September 14 2013, 06:19 PM
Re: Dune - The Book and the 1984 film *spoilers for both*
The Lord of the Rings grew out of J.R.R. Tolkien's story that he created to service his creation of a language. The whole legendarium was written to show how the language could evolve and spread and change through time. The fact that it ended up being epic fantasy is bonus.
Dune grew out of Frank Herbert's demonstration of the powers and limits of prescience, the dangers of religion and state becoming intertwined, and the unanswerable questions of free will versus determinism. The fact that it ended up being epic sci-fi is bonus.
Actually, if I remember 'Road to Dune' correctly it was the other way around. He started off with an outline for an epic sci-fi adventure tale and later developed it with some much broader themes.
Seems like a good place to use this passage from Heretics:
Frank Herbert wrote:
When I was writing Dune
. . . there was no room in my mind for concerns about the book’s success or failure. I was concerned only with the writing. Six years of research had preceded the day I sat down to put the story together, and the interweaving of the many plot layers I had planned required a degree of concentration I had never before experienced.
It was to be a story exploring the myth of the Messiah.
It was to produce another view of a human-occupied planet as an energy machine.
It was to penetrate the interlocked workings of politics and economics.
It was to be an examination of absolute prediction and its pitfalls.
It was to have an awareness drug in it and tell what could happen through dependence on such a substance.
Potable water was to be an analog for oil and for water itself, a substance whose supply diminishes each day.
It was to be an ecological novel, then, with many overtones, as well as a story about people and their human concerns with human values, and I had to monitor each of these levels at every stage in the book.
There wasn’t room in my head to think about much else.
Following the first publication, reports from the publishers were slow and, as it turned out, inaccurate. The critics had panned it. More than twelve publishers had turned it down before publication. There was no advertising.

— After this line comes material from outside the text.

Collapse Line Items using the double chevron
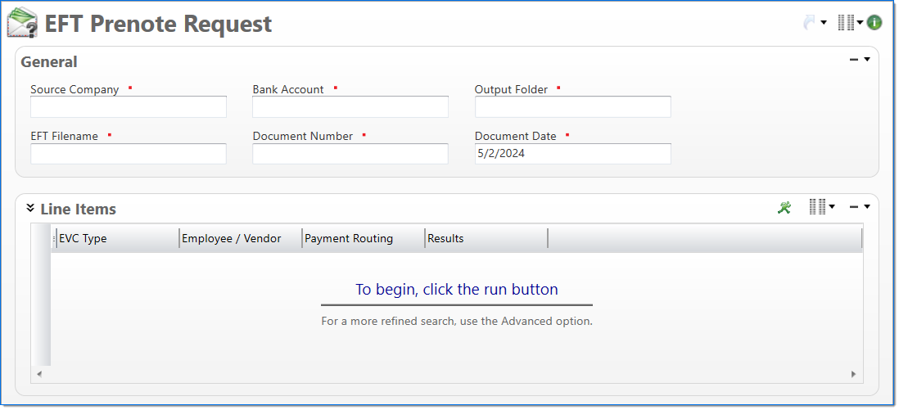Viewport: 899px width, 410px height. pos(30,208)
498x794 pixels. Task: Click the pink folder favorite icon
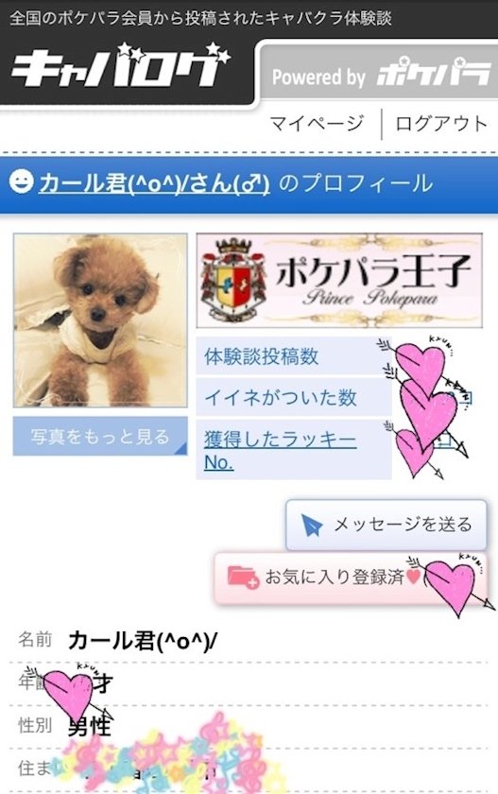pos(243,577)
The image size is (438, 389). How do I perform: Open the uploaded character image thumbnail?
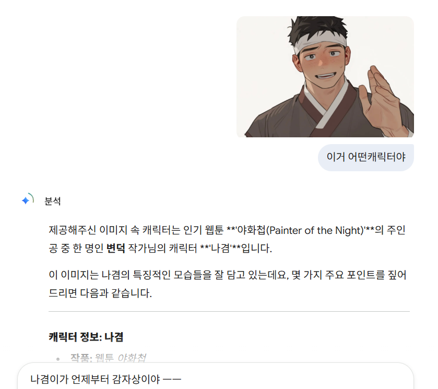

Something was happening out there, though.
For two years, I was swamped with bookstore and reader complaints that they could not get the book. The Whole Earth Catalog praised it. I kept getting these telephone calls from people asking me if I were starting a cult.
The answer: “God no!”
What I’m describing is the slow realization of success. By the time the first three Dune books were completed, there was little doubt that this was a popular work – one of the most popular in history, I am told, with some ten million copies sold worldwide. Now the most common question people ask is: “What does this success mean to you?”
It surprises me. I didn’t expect failure either. It was a work and I did it. Parts of Dune Messiah and Children of Dune were written before Dune was completed. They fleshed out more in the writing, but the essential story remained intact. I was a writer and I was writing. The success meant I could spend more time writing.
Looking back on it, I realize I did the right thing instinctively. You don’t write for success. That takes part of your attention away from the writing. If you’re really doing it, that’s all you’re doing: writing.
There’s an unwritten compact between you and the reader. If someone enters a bookstore and sets down hard earned money (energy) for your book, you owe that person some entertainment and as much more as you can give.
That was really my intention all along.
"Your advertising's just dandy. Folks'd never guess you ain't got a thing to sell."